A fragment of GetTransformationChain response. The response describes transformations from the Allen Mouse Brain AGEA (Mouse_AGEA_1.0) to the coordinate space developed in the (Paxinos and Franklin, 2001) mouse brain atlas (Mouse_Paxinos_1.0). It includes two TransformPOI request templates (with X, Y, Z coordinates left blank) served by two different atlas hubs: the ABA hub and the UCSD hub. The two TransformPOI service requests need to be made in sequence to execute the transformation chain. Note that the Mouse_WHS_0.9 coordinate space serves as the intermediate space for the two transformations: from AGEA to WHS 0.9 and then from WHS 0.9 to the target reference space of (Paxinos and Franklin, 2001).
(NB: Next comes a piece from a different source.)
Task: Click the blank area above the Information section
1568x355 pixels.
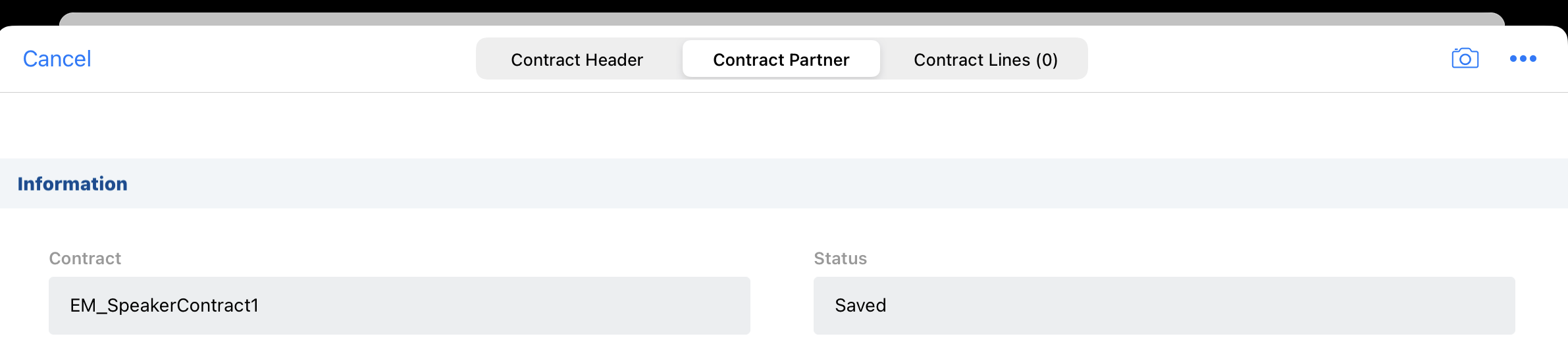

In the DAI prototype project, we used Deegree WPS libraries (http://www.deegree.org/) to develop and configure atlas services. This open source software implements OGC WPS 1.0.0, and configures standard WPS GetCapabilities and DescribeProcess requests based on a list of process providers, which represent containers for processes (functions) written in Java. The initial processes to publish through this mechanism include ListSRSs and DescribeSRS functions. Next, the hub author generates forward and inverse coordinate transformations that connect each of the new SRSs with WHS or another previously registered coordinate system, and makes this information available via ListTransformations and TransformPOI functions. After that, additional POI-based requests are implemented as appropriate for the types of resources to be published through the hub, using the same Java process containers. Other WPS development libraries can be used as well, such as PyWPS (in Python, http://pywps.wald.intevation.org/) or ZooWPS (multiple languages, including C/C++, Fortran, Java, Python, PHP, Perl, JavaScript: http://www.zoo-project.org/).

The INCF central metadata registry and discovery portal for atlas resources

INCF Atlas Central, hosting INCF-DAI portal and catalog, and a set of central registries (metadata, list of reference spaces and transformations) is the primary metadata registration, discovery, and integration platform. It is configured to periodically harvest information from individual atlas hubs via GetCapabilities, DescribeProcess, ListSRSs, and ListTransformations requests.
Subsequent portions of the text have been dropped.